Andrey Agibalov
Andrey Agibalov

Reputation: 7694

JUnit test inheritance doesn't work

public abstract class GenericTests<T extends Number> {
  protected abstract T getT();      

  @Test public void test1() {
    getT();
  }
}

public class ConcreteTests1 extends GenericTests<Integer> { ... }
public class ConcreteTests2 extends GenericTests<Double> { ... }

No tests are executed at all, both concrete classes are ignored. How do I make it work? (I expect test1() to be executed for both Integer and Double).

I use JUnit 4.8.1.

Update: it appeared that problem is related with maven-surefire-plugin and not JUnit itself. See my answer below.

Upvotes: 11

Views: 7352

Answers (2)

Andrey Agibalov
Andrey Agibalov

Reputation: 7694

Renamed all my classes to have suffix "Test" and now it works (Concrete1Test, Concrete2Test).

Update:

That's related with default settings of maven-surefire-plugin.
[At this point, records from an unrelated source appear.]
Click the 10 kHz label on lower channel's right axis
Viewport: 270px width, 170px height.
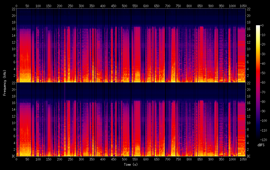tap(249, 123)
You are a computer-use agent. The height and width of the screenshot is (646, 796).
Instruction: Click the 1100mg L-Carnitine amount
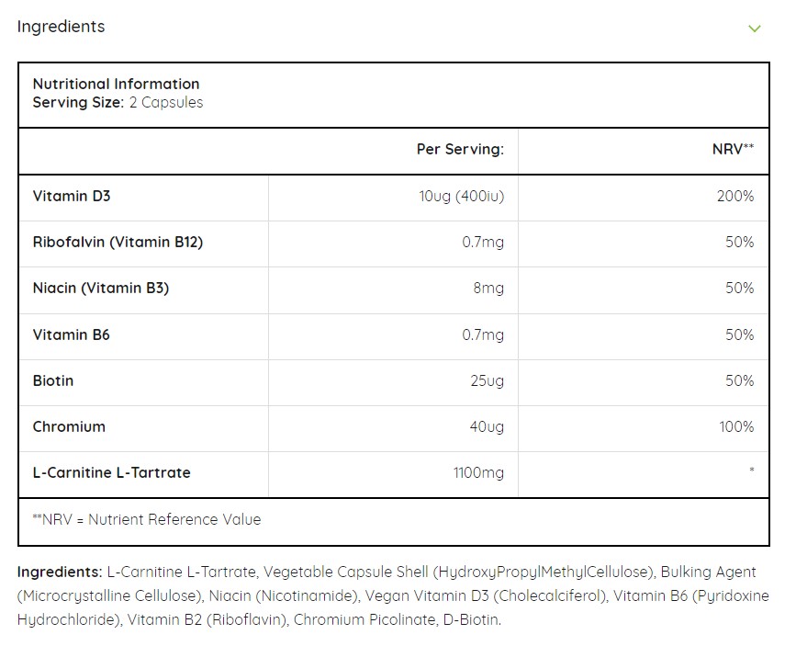[478, 472]
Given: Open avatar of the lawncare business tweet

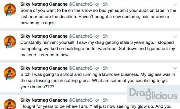Looking at the screenshot, I should (10, 74).
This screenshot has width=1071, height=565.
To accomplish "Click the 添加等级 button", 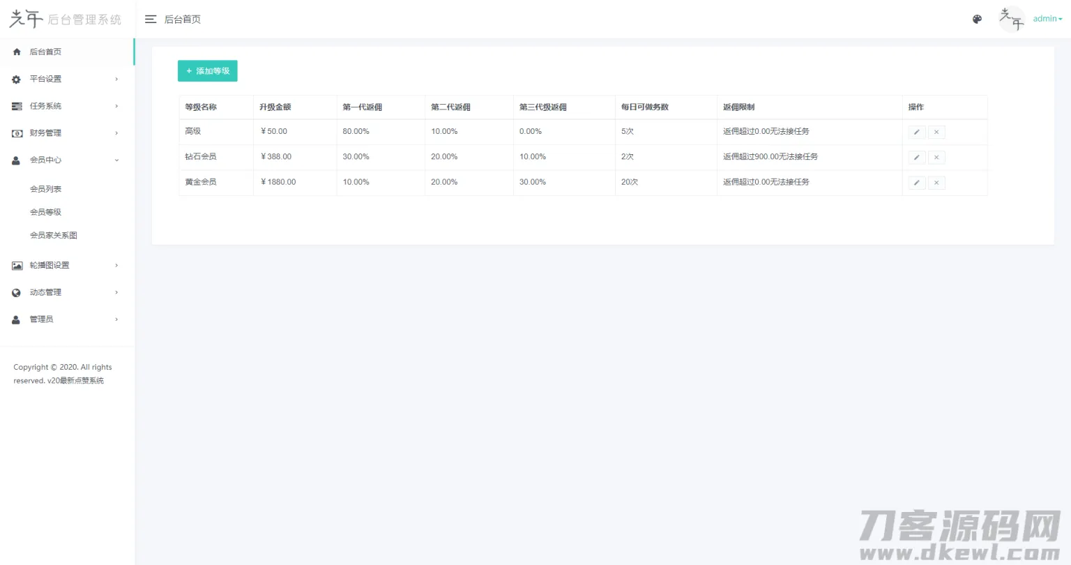I will [208, 71].
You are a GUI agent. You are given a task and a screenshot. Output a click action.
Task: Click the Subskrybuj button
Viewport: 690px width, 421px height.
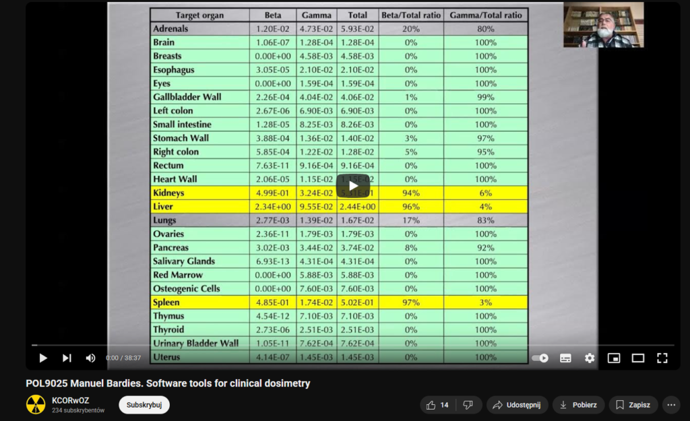click(x=144, y=405)
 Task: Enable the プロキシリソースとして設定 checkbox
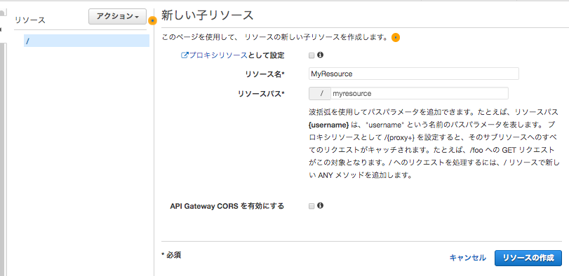point(311,55)
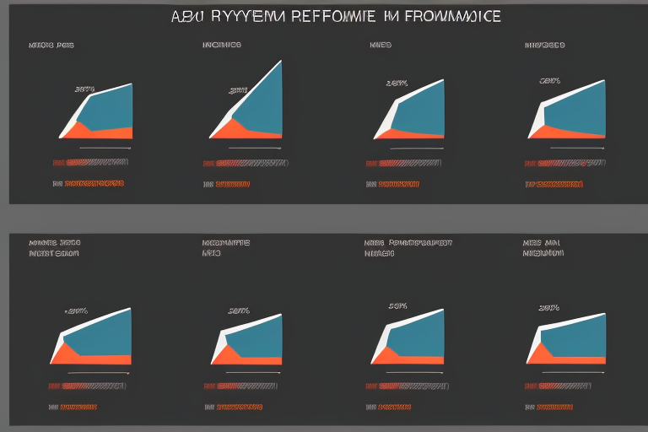648x432 pixels.
Task: Click the orange legend text under the third top-row chart
Action: click(x=397, y=182)
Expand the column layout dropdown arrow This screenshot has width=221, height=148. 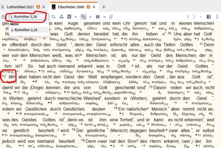pyautogui.click(x=104, y=17)
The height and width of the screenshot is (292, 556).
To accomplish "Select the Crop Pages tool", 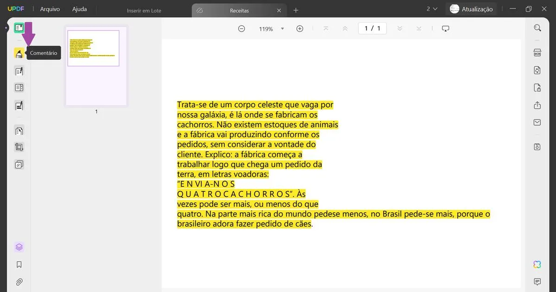I will pyautogui.click(x=19, y=147).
http://maven.apache.org/plugins/maven-surefire-plugin/examples/inclusion-exclusion.html

By default, the Surefire Plugin will automatically include all test classes with the following wildcard patterns:

**/Test*.java - includes all of its subdirectories and all java filenames that start with "Test". **/*Test.java - includes all of its subdirectories and all java filenames that end with "Test". **/*TestCase.java - includes all of its subdirectories and all java filenames that end with "TestCase".

Upvotes: 15

Sam Goldberg
Sam Goldberg

Reputation: 6801

I tested this in Eclipse, using your skeleton code, and it worked fine:

Base Class:

package stkoverflow;

import org.junit.Test;

public abstract class GenericTests<T> {
    protected abstract T getT();

    @Test
    public void test1() {
        getT();
    }    
}

Subclass:

package stkoverflow;

public class ConcreteTests1 extends GenericTests<Integer> {

    @Override
    protected Integer getT() {
        return null;
    }    
}

Running ConcreteTests1 in Eclipse Junit Runner worked fine. Perhaps the issue is with Maven?